Spokane man upholds family tradition of catching record fish
In some families, tradition means saying a certain toast at Christmas dinner or vacationing in the same spot every August. In Brandon Clayton’s family, tradition means catching big fish.
Clayton, who moved to Spokane from Bellingham earlier this year, recently joined two family members as state record holders for fish they caught. While on a men’s fishing trip on April 30 with his father, brothers, grandfather, and a friend, he hooked into a record vermillion rockfish.
The group had launched out of Neah Bay that morning to fish Marine Area 4. While Clayton and his family have fished the Washington Coast since he was a child, they usually fish Marine Area 5 and Clayton had never fished 4 before. That morning they decided to try something different, and it definitely paid off. Good timing because, being the last day in April, it was the last day to legally retain copper, quillback, and vermillion rockfish. Partway through the day Clayton pulled in the fish. While it wasn’t his first rockfish, it was his first of the vermillion variety.
“At first we thought it was a Yelloweye (rockfish), but once we figured out it was a vermillion and weighed it, we looked it up online to see what the record was,” Clayton said.

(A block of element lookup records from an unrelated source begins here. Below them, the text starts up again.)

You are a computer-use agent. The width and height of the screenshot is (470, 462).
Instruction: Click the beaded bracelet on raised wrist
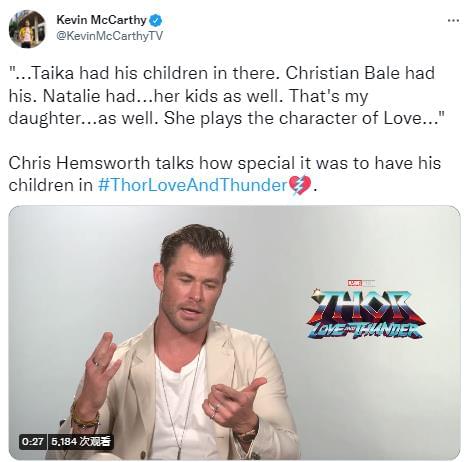pyautogui.click(x=84, y=417)
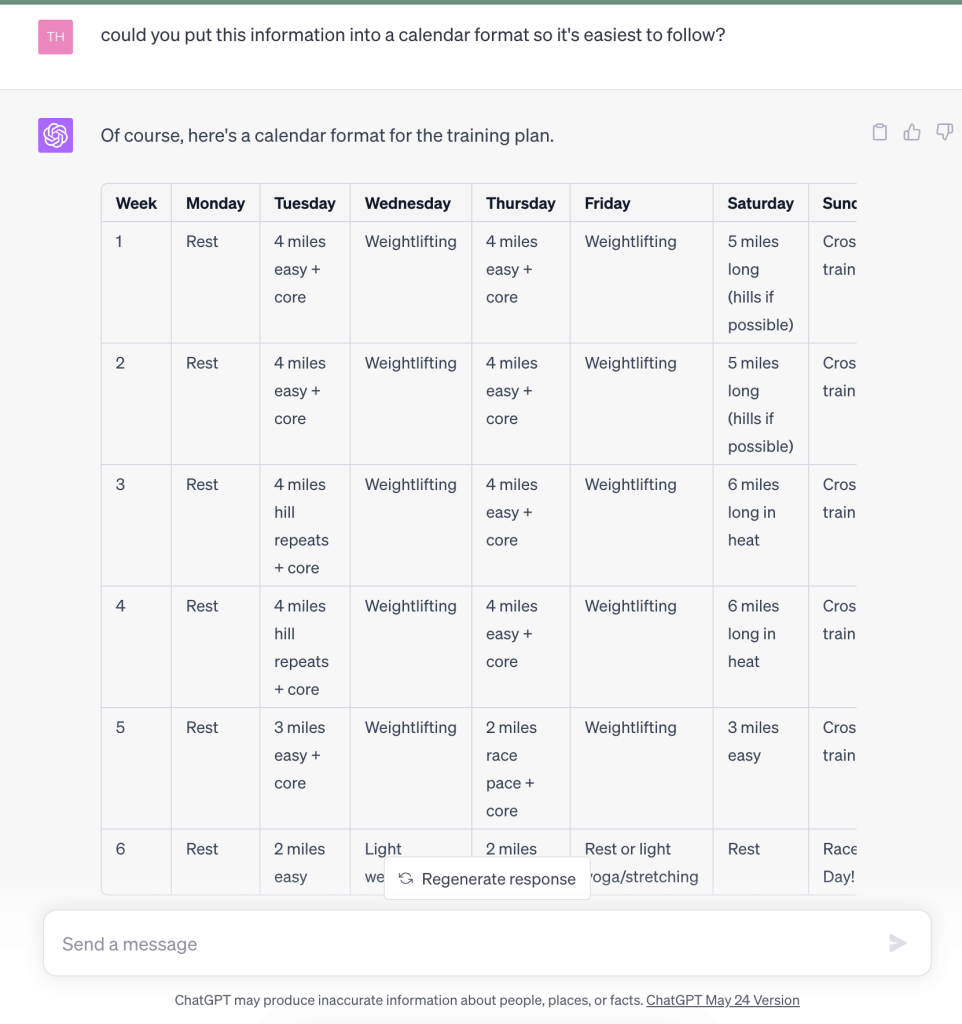Click the pink TH user avatar

point(56,37)
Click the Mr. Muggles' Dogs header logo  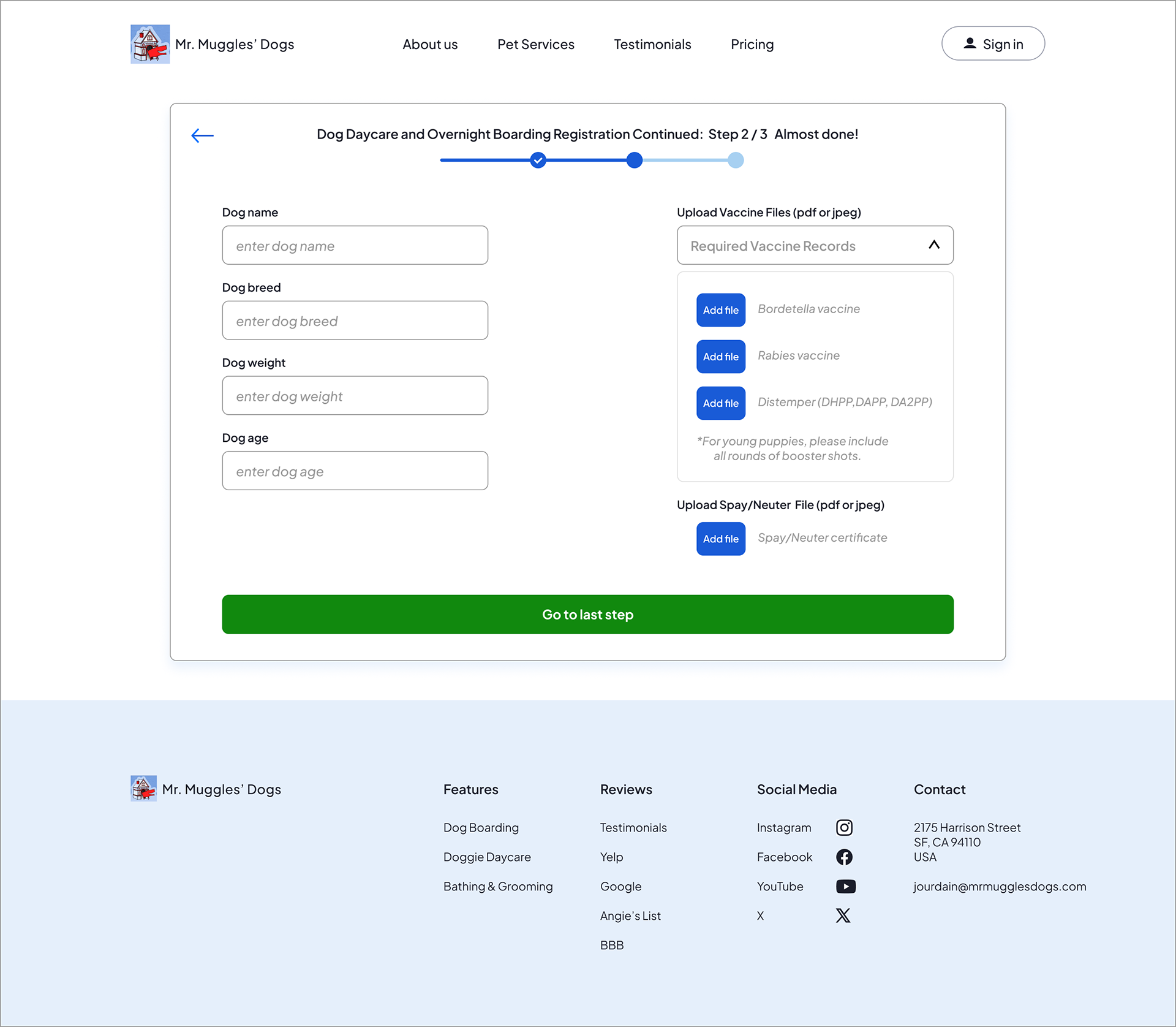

At 8.98 pounds his fish was substantially larger than the current record holder- which was 7.1 pounds. Despite all the excitement over having caught a record fish, it was quickly back to business for the boatload of fishermen.
“That one (fish) got special care,” he said. “It got its’ own cooler and ice to keep it wet, but we kept fishing.”
That might be because other members of his family could be feeling some pressure to catch their own record fish. Clayton is the third state fish record holder in his family. It seems to skip a generation each time though as his great, great grandfather pulled in a record steelhead on the Skagit River and his grandfather hooked a record copper rock fish off Point Roberts Reef. Surprisingly, that doesn’t make Clayton’s family as unique as you might expect; there is a surprising number of related people in Washington that hold state fish records. You can read here about how catching record fish is a family affair for many.
Vermilion rockfish aren’t caught by recreational anglers off the coast of Washington nearly as often as black and yellowtail rockfish, so that was another stroke of luck for Clayton. They range from Zaikof Bay, Montague Island, Prince William Sound, Alaska, to San Benito Islands, Baja California. Adults are found in water from 6 to 436 meters deep.
Most rockfish caught off Washington are Black rockfish, with 104,540 reported landed in 2020, followed by Yellowtail rockfish (46,762), canary rockfish (5,797) and blue rockfish (1,432). More information on Washington’s more than 30 species of rockfish is at https://wdfw.wa.gov/species-habitats/species/bottomfish/rockfish for your next outing, which hopefully will be as exciting as Clayton’s.
“It was the best fishing trip we’ve ever had,” said Clayton. “And it was all done on small gear, jigging.”